Le gain environnemental est, finalement, assez limité. D’après la feuille de route de décarbonation de la filière maritime de 2023, le GNL émet entre -17 % et +6 % d’équivalent CO2 que le fioul (ce pourcentage varie en fonction de l’origine du GNL et de la motorisation du navire). Le cabinet de conseil Carbone 4 estime quant à lui qu’il permet de réduire de 5 à 10 % les émissions par rapport au fioul. On est très loin de la recette miracle pour le climat.

D’autres outils de décarbonation du transport maritime ont moins les honneurs. Pour découvrir les alternatives véliques, il faut chausser ses lunettes. Oubliez les slogans accrocheurs et les photos immenses. Pour le cargo à voiles Canopée et les kites Beyond the Sea — des cerfs-volants géants qui pourraient, selon leur concepteur, réduire d’environ 20 % la consommation de carburant des cargos —, il n’y a sur ce stand dédié au transport maritime que de petits encarts. Les voiliers-cargos français de Grain de Sail et de Towt, qui réalisent la prouesse de transporter des marchandises de manière quasi entièrement décarbonée, ne sont même pas évoqués.
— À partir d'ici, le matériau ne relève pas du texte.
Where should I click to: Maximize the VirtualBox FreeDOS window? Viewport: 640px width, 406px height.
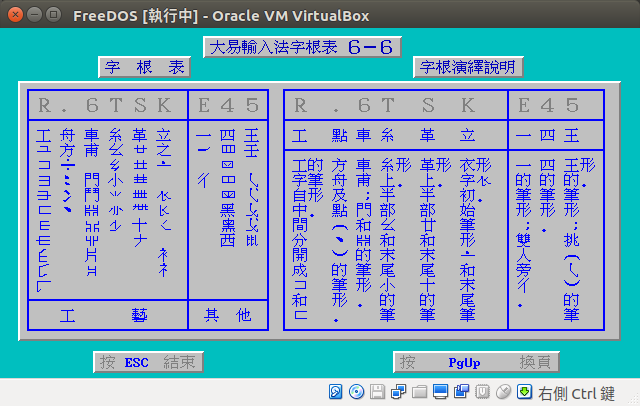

Lire aussi : Cerfs-volants, cargos à voiles… Les bateaux du futur, c’est pour bientôt

Est-ce parce qu’ils n’ont pas signé, comme CMA CGM, un chèque de 2 millions d’euros pour soutenir la conférence ? Ou parce que leur approche diverge du solutionnisme technologique ambiant ? Quand on sait que le changement climatique est l’une des principales menaces qui pèsent sur l’océan, on aurait pu espérer que l’Unoc mette en valeur des acteurs qui sabrent les émissions à leur racine. Et non des carburants qui y contribuent.